This morning my home wifi was having trouble and I posted a message to Twitter saying, "My wife has decided to start the day with a call to Comcast customer service, I should have offered to poke her in the eye with a spoon. Would have been more fun for her." Within minutes a man named Bill (@ComcastBill, really) publicly replied to ask if he could help.
I didn't think much of it, I assumed he was camped on a search.twitter results page for the word "Comcast" or maybe had subscribed to an RSS feed for the search. It turns out though, that far more than that was happening behind the scenes. An extensive machinery of tracking, delegation and analysis stood between Bill and my little Tweet. Maybe it has to be that way, maybe it's a good thing - but there's something deeply disturbing about it too.
Companies all around the world know that "social media" is important and they are investing time and money into figuring out how to deal with it. Early this morning website analytics heavyweights WebTrends announced that they have made a deal with upstart social media monitoring firmRadian6 to offer a co-branded solution for keeping track of blog posts, Tweets, and other online ephemera mentioning your company.
Now the company's customers will not only be able to see extensive traffic data and to pull that data from what WebTrends calls the first free traffic data API on the market - they'll also be able to view social media mentions off-site in a relatively sophisticated interface. I asked Radin6's Chris Ramsey about what probably went on behind the scenes after I Tweeted about Comcast this morning. He said he couldn't say how Comcast in particular was using the software but it wasn't just a casual conversation. "Absolutely," he said. "There is more going on there."
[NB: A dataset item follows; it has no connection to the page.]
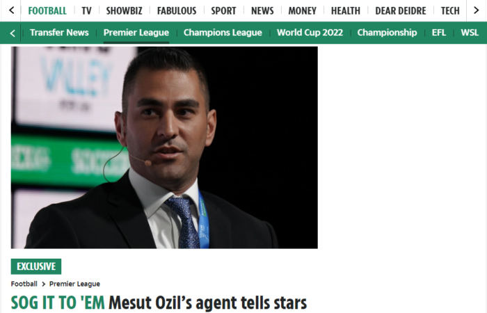Viewport: 487px width, 313px height.
Task: Select the SPORT menu item
Action: point(223,11)
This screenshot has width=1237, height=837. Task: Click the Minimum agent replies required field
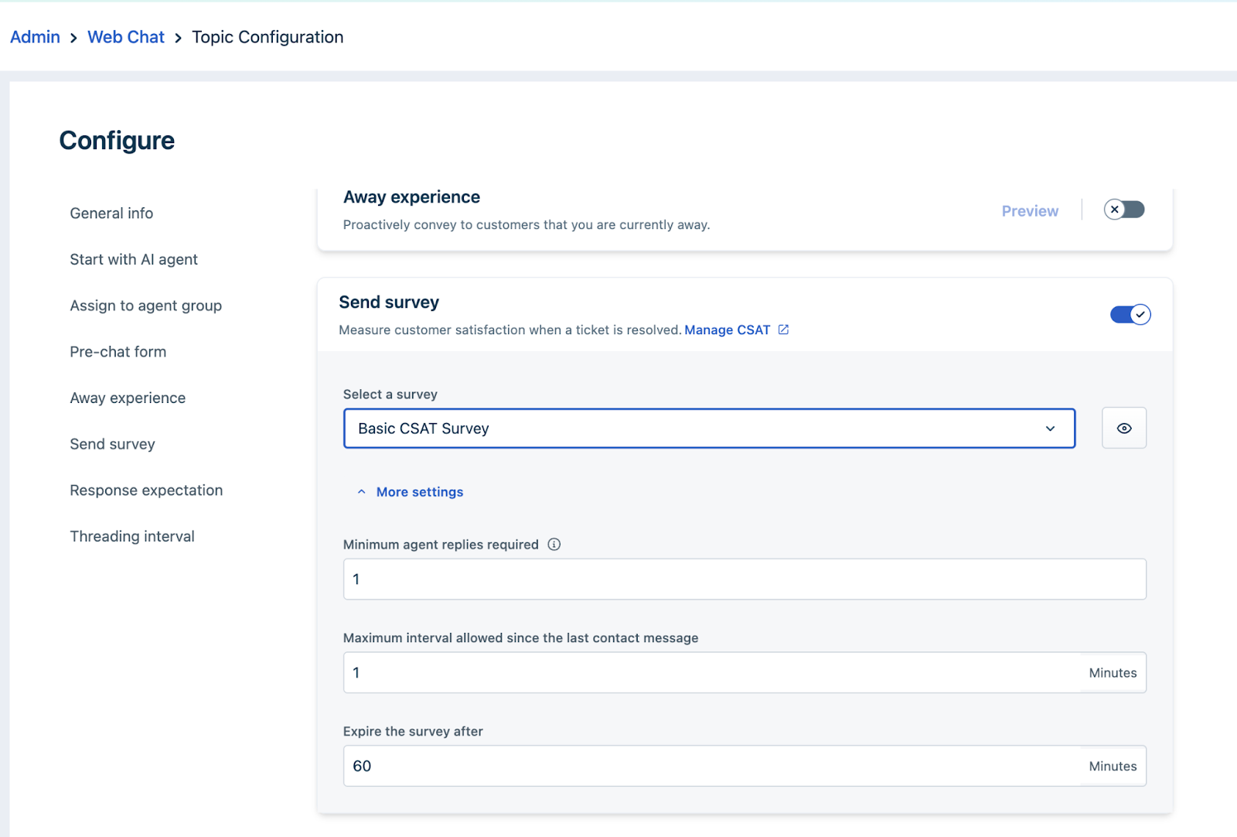(x=744, y=579)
Radian6 offers a sophisticated interface, but it's an odd one too. It's built in Flash and allows a fair number of different ways to slice and dice data. Data like, how many people are talking about you online vs. a competitor and the relative "influence" of those people. There's more advanced Customer Relationship Management (CRM) technology on the way into Radian6. Ramsey told us today that "if you look at all the major CRM companies out there, they are adding social listening technology - and as a social listening service, we're adding CRM."
The interface is slick like an iPhone, though, and an iPhone you can't jailbreak. The company gives you a variety of ways to deal with the data but you can't, for example, get an RSS feed out of it. There's something that feels condescending about these kinds of services. Why can't the marketers using them learn how to use the web, like the rest of us have? That's not an entirely fair critique as many sophisticated marketing geeks find systems like this (and Radian6 in particular) useful for dealing with data in aggregate. Many customers in this market, though, are jumping over from a workflow based on sticky notes and pasting blobs of text into Excel, and sometimes very infrequently even doing that. [Left, @ComcastBill]
The fact is, subscribing to a search feed for relevant terms in various search engines just isn't going to scale for larger businesses. When your online customer service team has a substantial number of people in it, you're probably going to need a system that goes beyond informal familiarity with people and one-off responses to online mentions. Dell's VP of Communities and Conversation, for example, has at least 45 people working under him. Having a system to listen, analyze, track, and export data from makes sense.
This isn't a story just about Comcast, Dell, WebTrends or Radian6. It's a story about corporate engagement with emerging social media.
"Social media is like the social phone, smart companies are listening to that and managing it with some process around it," Radian6's Chris Ramsey says, "That's the evolution of the call center." He says that many major companies have roadmaps that point to training a new breed of marketing and communications/customer service hybrids to staff their call centers.
The end result, though, is strange for those of us interacting with these customer service reps. It's not just Bill from Comcast and I trading public replies on Twitter (I can't DM him, he's not following me), and when Bonnie pinged me hours later in response to conversation about this article, it wasn't a casual person-to-person conversation. It looks like it's just you and them, but behind them there's a curtain covering a whole mess of cogs and pulleys, analyzing you in different ways. How many followers do you have? How did you respond the last time a company rep used your name publicly? Who's in charge of discussing your concerns with you on Twitter, on your blog, or elsewhere?
Add the fact that many of these positions are, or will someday be filled with sales people, have them view these conversations through a closed system of predetermined criteria, and set it all inside a big CRM database. What do you get? Is it a story of authentic connection in a democratized public conversation - or is it a charade?
It's kind of a modern day horror story, isn't it? Web 2.0's potential benefit for humanity tragically sold short by social media because it fell under a fog of marketing software. Would-be short-form conversationalists jumping in with CRM-tinted glasses secured to their faces. One of my co-workers says that within minutes of his wife Tweeting about her art studio last night, she was friended by scads of art companies and salespeople. Who wants to have a conversation in that context?
Or maybe it's just a matter of changing our expectations. Maybe this is all good; the new customer service - a lot like the old customer service, but in your blog comments and replies tab. What do you think? We'd sure like to know, because we expect there will be a whole lot more activity like this in the near term future.